The Metrolink staff had proposed an across-the-board 6 percent fare hike, effective Jan. 1, noting that ridership for the first quarter of the fiscal year was at a four-year low, thanks in large part to the nation's sagging economy.
According to Metrolink officials, 80 percent of the agency's riders work in Los Angeles County, and as unemployment went up, Metrolink ridership went down.
First-quarter fare revenues were 9 percent below projections -- leading to a projected $7.7 million budget shortfall over the course of the entire fiscal year.
But several members of the Metrolink board, formally known as the Southern California Regional Rail Authority, said now is the worst time to increase rates, with many of its customers already struggling to pay their expenses.

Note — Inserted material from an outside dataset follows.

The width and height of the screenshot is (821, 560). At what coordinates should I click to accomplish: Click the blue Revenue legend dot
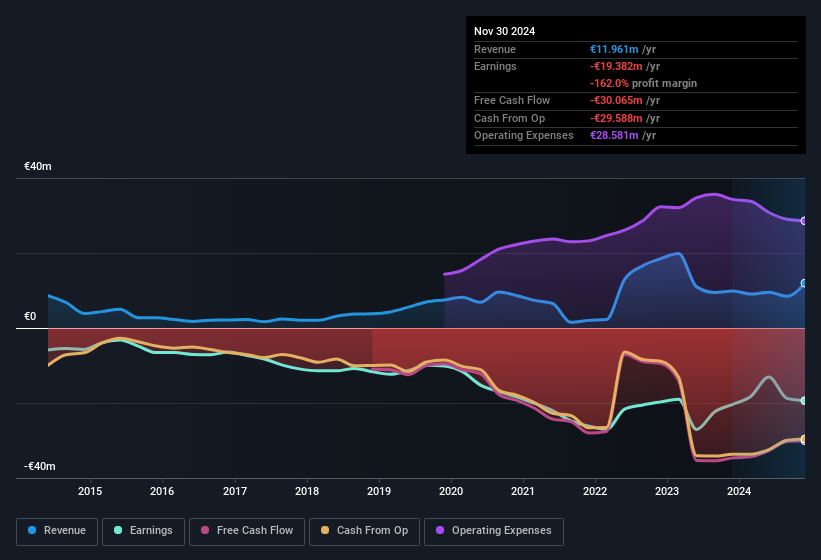[33, 531]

Also, they noted the proposed fare hike would too closely follow the 3 percent fare increase that took effect in August.
"Our riders are facing a difficult economic time and I don't think we want to send them the impression that we don't give a damn about them," Metrolink board chairman Kevin Millhouse said.
He and the rest of the board instead directed Metrolink staff to examine other cost-saving measures first, including service reductions and possible delays in capital projects.
Antonovich said that through a ballot measure approved by voters in the 1980s, MTA has been collecting a portion of Los Angeles County sales taxes for commuter rail improvements and park-and-ride lots.
"There's $5 million in that surplus account, so what we're suggesting is having the MTA provide revenues to Metrolink -- approximately $2 million -- to cover this shortfall," he said.
Several Metrolink passengers urged the agency to try to boost revenue by cracking down on people who don't pay fares.
Another rider suggested installing concession stands on the trains, offering snacks and drinks, as a way of raising money.
Board member and Los Angeles County Supervisor Don Knabe said, "We do have other options and we need to get our arms around it. We just can't continue to do this to our ridership (raise fares) every few months when we need more money," said
The board plans to discuss the issue again Dec. 11.
In addition to the diminished fare revenue, Metrolink is also facing higher expenses as it works to implement safety measures in the wake of the deadly Sept. 12, 2008, Chatsworth collision that killed 25 people.